Biomass combustion may be used in a power cycle for CHP application or to provide process heat in a boiler or for heating and air conditioning for households or larger scale applications. Whatever the application the general process scheme would be the one in (Figure 5.11) where a generic feedstock is burnt, flue gases are cleaned of particulates in a dedicated device (e. g. cyclone) and flow into a heat exchanger providing heat to a working fluid which runs a power cycle for CHP or is conveyed directly to a thermal user. Given the relatively high biomass ash content and their possible low melting point, usually the heat exchanger is not installed directly inside the combustion chamber and it is not directly exposed to the flame to avoid high temperature corrosion and fouling of the tubes. Cooled gases are then conveyed to the emission abatement section, which can be as simple as a filter for particulate matter, and eventually reach the stack.

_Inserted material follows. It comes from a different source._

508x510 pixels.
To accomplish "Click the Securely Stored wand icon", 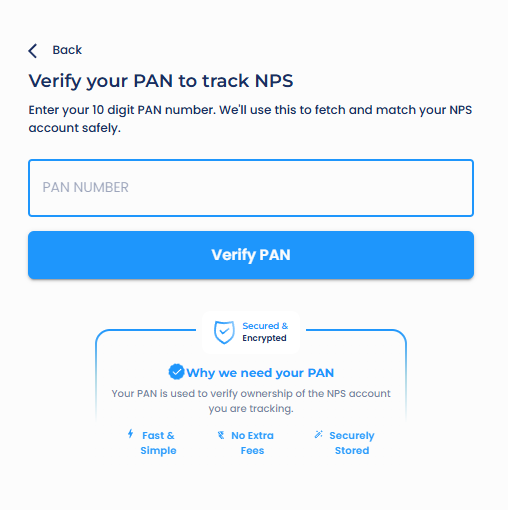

As described by various authors (Baukal, 2004), there are four mainly diffused typologies of biomass combustors: pile burners, grate burners, suspension burners and fluidized bed burners; depending on the application (industrial or household) the concept may be modified to fit the different size of the combustion chamber.
Pile and grate burners are often referred to as fixed bed combustors while suspension and fluidized bed burners are often referred to moving bed combustors. Their different concept and performance will be described in the following sections.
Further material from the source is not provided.